I thought it might be fun to discuss something that many people have asked me about over the years: “Should I include really easy or really hard questions on my assessments?” It is difficult to provide a simple “Yes” or “No” answer because, as with so many things in testing, it depends! However, I can provide some food for thought that may help you when building your assessments.
We can define easy questions as those with high p-values (item difficulty statistics) such as 0.9 to 1.0 (90-100% of participants answer the question correctly). We can define hard questions as those with low p-values such as 0.15 to 0 (15-0% answer the question correctly). These ranges are fairly arbitrary: some organizations in some contexts may consider greater than 0.8 easy and less than 0.25 difficult.
When considering how easy or difficult questions should be, start by asking, “What is the purpose of the assessment program and the assessments being developed?” If the purpose of an assessment is to provide a knowledge check and facilitate learning during a course, then maybe a short formative quiz would be appropriate. In this case, one can be fairly flexible in selecting questions to include on the quiz. Having some easier and harder questions is probably just fine. If the purpose of an assessment is to measure a participant’s ability to process information quickly and accurately under duress, then a speed test would likely be appropriate. In that case, a large number of low-difficulty questions should be included on the assessment.

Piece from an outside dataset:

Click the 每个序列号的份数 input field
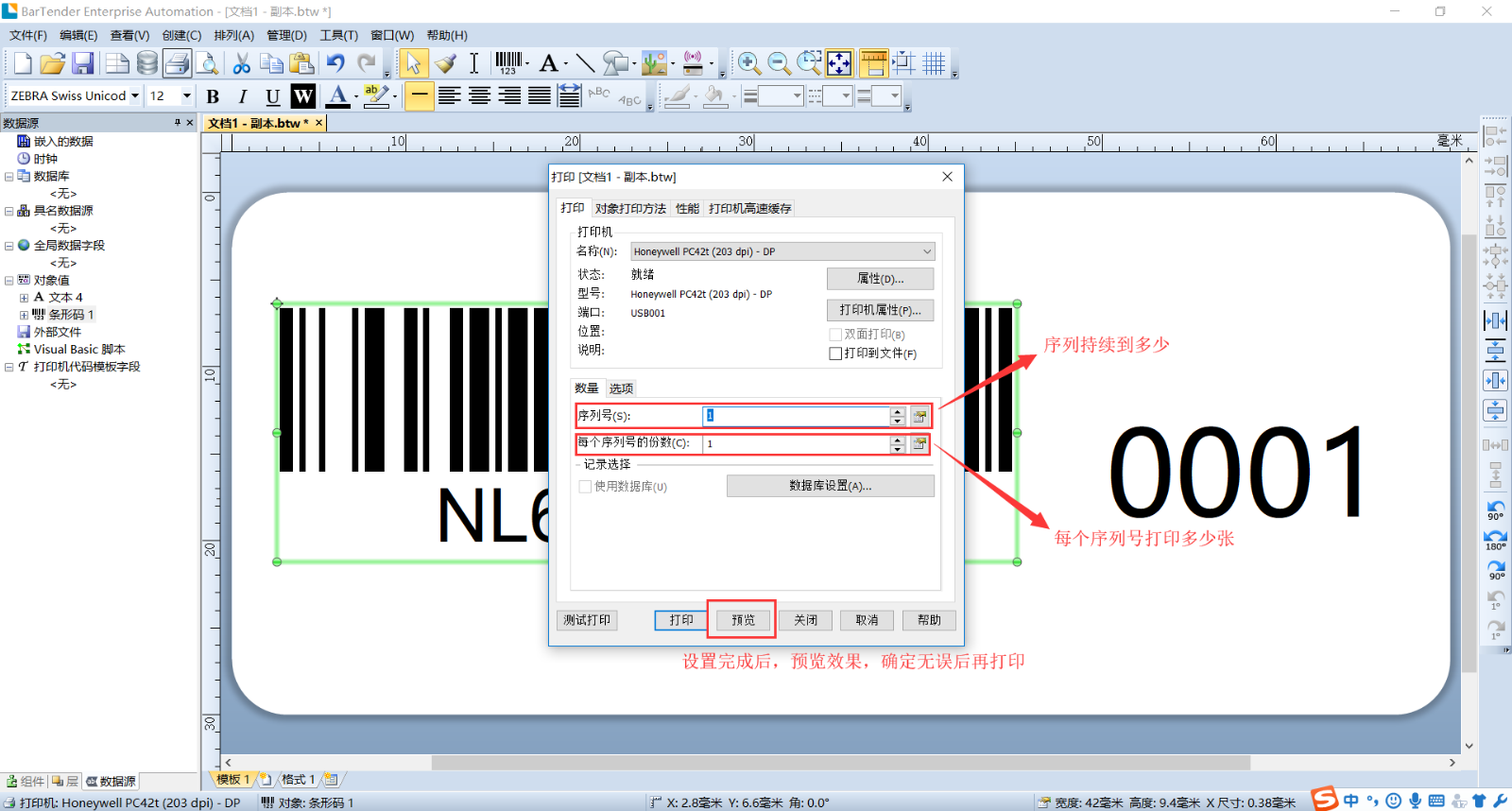Screen dimensions: 1512x811 (796, 443)
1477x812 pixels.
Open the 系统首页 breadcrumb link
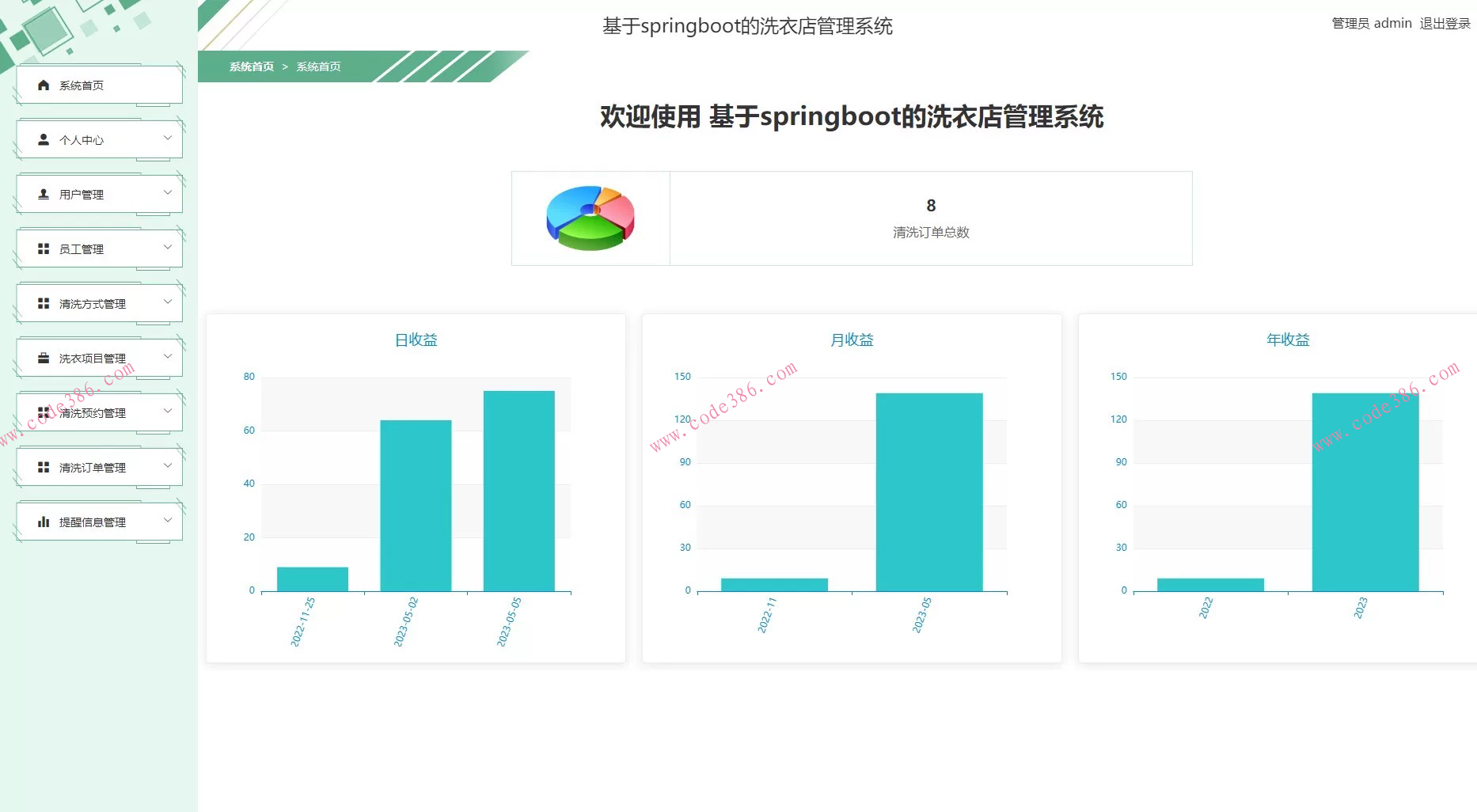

However, in many common situations having very difficult or very easy questions on an assessment may not make a great deal of sense. For a criterion referenced example, if the purpose of an assessment is to certify participants as knowledgeable and skilful enough to do a certain job competently (e.g., crane operation), the difficulty of questions would need careful scrutiny. The exam may have a cut score that participants need to achieve in order to be considered good enough (e.g., 60+%). Here are a few reasons why having many very easy or very hard questions on this type of assessment may not make sense:
Very easy items won’t contribute a great deal to the measurement of the construct
A very easy item that almost every participant gets right doesn’t tell us a great deal about what the participant knows and can do. A question like: “Cranes are big. Yes/No” doesn’t tell us a great deal about whether someone has the knowledge or skills to operate a crane. Very easy questions, in this context, are almost like “give-away” questions that contribute virtually nothing to the measurement of the construct. One would get almost the same measurement information (or lack thereof) from asking a question like “What is your shoe size?” because everyone (or mostly everyone) would get it correct.
Tricky to balance blueprint
Assessment construction generally requires following a blueprint that needs to be balanced in terms of question content, difficulty, and other factors. It is often very difficult to balance these blueprints for all factors, and using extreme questions makes this all the more challenging because there are generally more questions available that are of average rather than extreme difficulty.
Potentially not enough questions providing information near the cut score
In a criterion referenced exam with a cut score of 60% one would want the most measurement information in the exam near this cut score. What do I mean by this? Well, questions with p-values around 0.60 will provide the most information regarding whether participants just have the knowledge and skills to pass or just don’t have the knowledge and skills to pass. This topic requires a more detailed look at assessment development techniques that I will elaborate on soon in an upcoming blog post!
Effect of question difficulty on question discrimination
The difficulty of questions affects the discrimination (item-total correlation) statistics of the question. Extremely easy or extremely hard questions have a harder time obtaining those high discrimination statistics that we look for. In the graph below, I show the relationship between question difficulty p-values and item-total correlation discrimination statistics. Notice that the questions (the little diamonds) that have very low and very high p-values also have very low discrimination statistics and those around 0.5 have the highest discrimination statistics.